2014-07-13 22:13:20 | 音楽
6月17日にOAされたロンドンハーツ「もしもこんな2人を飲ませたら」の、中でも有吉弘行と青木さやかの様子は酒の肴としてパンチが利いていた。いまや芸能界のインフラ側に立つ権力者となった有吉を前に、借りてきたネコのようにかしこまる青木は、後日スタジオでこの様子をVTRで見せられ「緊張していた自分が、あまりに女っぽいんで…(驚いた。芸人の部分を忘れていた)」と。

逆に青木がもっと売れていた頃、彼女は竜兵会の宴席に呼ばれ、売れていなかった有吉を筆頭に激しい「セクハラヤジ」を浴びせてくるのに我慢できず、TV収録中なのにも関わらず帰ってしまい、さらに有吉を「手を回してTV界から干そうとした」という因縁があると聞く。良心を捨てた人間の集まる、悪徳も銭に換えられる芸能界で、普通のおばさんである青木さやかに生きる道はあるのか、あるいは有吉が提案した性格俳優の道か–


『中森明菜・心の履歴書』という本を読み、芸能界という汚水の中で、いかに奇跡的に明菜という大輪の蓮の花が咲いたのかを痛感。
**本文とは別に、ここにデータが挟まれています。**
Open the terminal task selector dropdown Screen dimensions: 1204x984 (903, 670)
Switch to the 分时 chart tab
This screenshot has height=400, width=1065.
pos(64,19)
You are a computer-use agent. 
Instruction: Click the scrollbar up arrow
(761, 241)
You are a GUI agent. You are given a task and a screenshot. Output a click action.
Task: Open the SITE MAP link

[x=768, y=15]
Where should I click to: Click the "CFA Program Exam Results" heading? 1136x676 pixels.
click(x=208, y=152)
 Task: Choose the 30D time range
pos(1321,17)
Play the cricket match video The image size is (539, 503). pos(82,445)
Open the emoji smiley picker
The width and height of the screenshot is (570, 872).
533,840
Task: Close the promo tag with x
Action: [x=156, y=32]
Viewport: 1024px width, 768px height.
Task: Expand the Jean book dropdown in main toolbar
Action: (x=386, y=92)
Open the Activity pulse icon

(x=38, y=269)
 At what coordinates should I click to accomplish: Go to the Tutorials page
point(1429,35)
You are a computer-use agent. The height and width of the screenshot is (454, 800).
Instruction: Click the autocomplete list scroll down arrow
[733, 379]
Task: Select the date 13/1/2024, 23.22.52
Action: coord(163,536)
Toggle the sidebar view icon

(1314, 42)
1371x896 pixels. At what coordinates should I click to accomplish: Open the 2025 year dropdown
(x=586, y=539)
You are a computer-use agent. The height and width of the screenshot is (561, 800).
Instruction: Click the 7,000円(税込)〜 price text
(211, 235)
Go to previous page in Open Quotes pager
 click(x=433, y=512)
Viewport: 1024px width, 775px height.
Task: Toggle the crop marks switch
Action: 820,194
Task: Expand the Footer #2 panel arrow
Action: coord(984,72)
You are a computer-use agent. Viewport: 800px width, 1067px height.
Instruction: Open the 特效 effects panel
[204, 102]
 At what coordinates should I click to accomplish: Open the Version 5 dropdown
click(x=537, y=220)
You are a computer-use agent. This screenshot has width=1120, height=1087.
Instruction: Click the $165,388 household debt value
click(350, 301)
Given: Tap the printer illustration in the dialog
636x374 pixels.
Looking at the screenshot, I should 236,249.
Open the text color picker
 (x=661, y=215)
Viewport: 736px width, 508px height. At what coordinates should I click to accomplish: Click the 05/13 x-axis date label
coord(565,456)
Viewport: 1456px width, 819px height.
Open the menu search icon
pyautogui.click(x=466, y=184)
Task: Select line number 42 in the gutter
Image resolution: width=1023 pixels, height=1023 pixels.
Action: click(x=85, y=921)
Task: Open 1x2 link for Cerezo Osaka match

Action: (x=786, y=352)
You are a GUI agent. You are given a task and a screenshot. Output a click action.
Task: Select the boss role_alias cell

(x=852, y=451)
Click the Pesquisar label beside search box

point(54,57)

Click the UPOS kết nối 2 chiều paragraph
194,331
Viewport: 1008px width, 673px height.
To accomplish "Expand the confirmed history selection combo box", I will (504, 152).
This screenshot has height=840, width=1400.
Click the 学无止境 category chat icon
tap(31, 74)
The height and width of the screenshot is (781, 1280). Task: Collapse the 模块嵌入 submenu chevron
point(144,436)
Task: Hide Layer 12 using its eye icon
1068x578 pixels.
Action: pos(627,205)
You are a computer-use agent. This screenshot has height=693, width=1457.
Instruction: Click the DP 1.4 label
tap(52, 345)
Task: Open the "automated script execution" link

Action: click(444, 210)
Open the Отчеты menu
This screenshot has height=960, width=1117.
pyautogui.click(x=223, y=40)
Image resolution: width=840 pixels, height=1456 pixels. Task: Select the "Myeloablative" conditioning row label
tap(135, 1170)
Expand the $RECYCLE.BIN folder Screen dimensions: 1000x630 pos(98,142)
彼女が慕っていたディレクターがバクロ本を出したのに対抗し、明菜を取材してきたポポロ編集部が、その生い立ちや心境をまとめ、1994年暮れに出版したものである。

これによると、明菜の生家は大田区の精肉店で、6人きょうだいの5番目として彼女を産んだ時、母は助産婦を呼んだものの間に合わず、自宅で1人で産み落とし、3時間後には掃除機をかけたり店に出ていたという。

生後5ヵ月で一家は清瀬市に一軒家を購入、父は大田区で精肉店を続け土日だけ帰宅する生活で、やがて父が愛人をこしらえて生活費に事欠くようになると、母はさまざまな仕事を掛け持ちして家計を支えた。きょうだいのうち明菜ら下の3人は経済的な理由で幼稚園に通わせてもらえなかったが、貧しい中でも、長女はピアノを習い、長女ら姉2人と明菜もバレエ教室に通った。自宅を増築して子どもたちそれぞれに部屋ができた時は、それぞれステレオ装置も買い与えられた。

この母が本来歌手志望で、頼まれてクラブで歌っていたこともあり、家にはクラシックやシャンソンなど数百枚のレコードがあったといい、そうした環境で明菜の才能は培われた。主要科目は苦手でも、音楽・図工・体育では学校でも目立つ存在だったという。

中学時から『スター誕生』に応募、3回目の高1時(1981年)に高評価を受け、翌年のデビューに至る。そして2曲目の「少女A」が大ヒット、85年と86年にはレコード大賞を連続で受けるなど、大歌手の道を歩むが、交際していた近藤真彦の背信から89年に自殺未遂、所属事務所やレコード会社との金銭・移籍トラブルも重なり、92年には連ドラ『素顔のままで』に主演して新境地を開いたものの活動は次第に低調となる。今世紀に入ってからはカバー集『歌姫』シリーズを中心としていたが、2010年に体調不良から活動停止を発表…。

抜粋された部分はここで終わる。